Карьерные мыши не стерпели это, подсунули ему рецидивиста, опытного актера, сыгравшего и обаяние доброты, и желание стать настоящим человеком, честным и умным. На самом деле зэк добивался расположения к себе моего отца, чтобы отомстить ему за освобожденного моим папой возлюбленного этого рецидивиста. «Актёр» использовал в тюрьме молодого парня, получившего срок за уличную потасовку, и пользовался им как типажом наивности для достижения своих грязных целей на поприще банковских махинаций.
Папа чувствовал, что этот осужденный неискренен в допросах, но были засекречены документы, открывающие рецидивистскую деятельность «Актера»: карьеристам необходимо было убрать отца из органов милицейской службы. Когда эти документы пришли, папа уже не мог работать по специальности, потому что у «Актера» были крепкие связи с волей, а на воле связанные с «Актером» отморозки подбирались ко мне. Я очень ценю папино внимание и его добросердечность. Увидев однажды издалека, что за мной настойчиво следует грязный тип и пытается со мной заговорить, а следом за ним тянутся еще три таких же урода, папа стал ждать меня из музыкальной школы, и его беспокойство за меня превзошло его желание работать в милиции. Папа же видел, как я наивна, мои заоблачные витания в поэтических грёзах, мои разочарования по поводу общения с одноклассниками, их недальновидность и пустоту. Поэтому он стал моим домашним учителем. Но никто не знал, как обернутся эти кредиты нравственности и игра со здоровьем. Отец загубил себя тем, что перестал доверять себе и своему организму, а верил только хирургам, для которых радикальный путь решения проблемы является единственно верным. Это был медицинский капкан: заботливость медиков превзошла ожидания усталого от гонки жизни организма. В таком расслабленном состоянии его и «взяли», как преступника с поличным, – а исток «преступления» был всего лишь в любви к своей единственной дочери и желание участвовать в моем становлении личности. Такую чудовищную цену заплатил мой папа государственной системе. Так в России обходится стремление направить ребенка на путь истинный, не дать опуститься, – стать на уровень деградации, как многие обыватели, не соображая, что происходит, а просто проживая в состоянии отупления многие годы. Исходом таких жизней бывает разоренная душа, потерявшая точки опоры и восходящие точки пути, забивая энергоцентры спиртным, а мозги – государственной политикой, запрещающей свободу волеизъявлений и индивидуальное воспитание во имя общественного «ку» перед правящей элитой.
Толпы оболваненных правителями «пингвинов» радостно размножаются, поверив нарисованной в газете купюре, а потом, обессилев от безденежья, бьют своего ребенка за все свои грехи, за своё отчаяние в собственной судьбе.
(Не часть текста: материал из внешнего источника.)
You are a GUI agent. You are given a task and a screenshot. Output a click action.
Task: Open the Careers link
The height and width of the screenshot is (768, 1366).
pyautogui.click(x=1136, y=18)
Растерянный ребенок не понимает, за что его избивают родители, и начинает защищаться поначалу, потом понимает, что это бесполезно – они сильнее, замыкается в себе и, наконец, приобретает тот самый облик гражданина разорённой страны, где процветают лишь законодатели правил, – ребенок, взрослея, звереет. Именно статус животного дает ему система узаконенного грабежа и откровенного безразличия к его судьбе, которую он «должен строить сам». Но эту постройку всегда ломают слоны от сильных мира сего, определяющие более чем скромное место человеческой единицы в стаде рабов.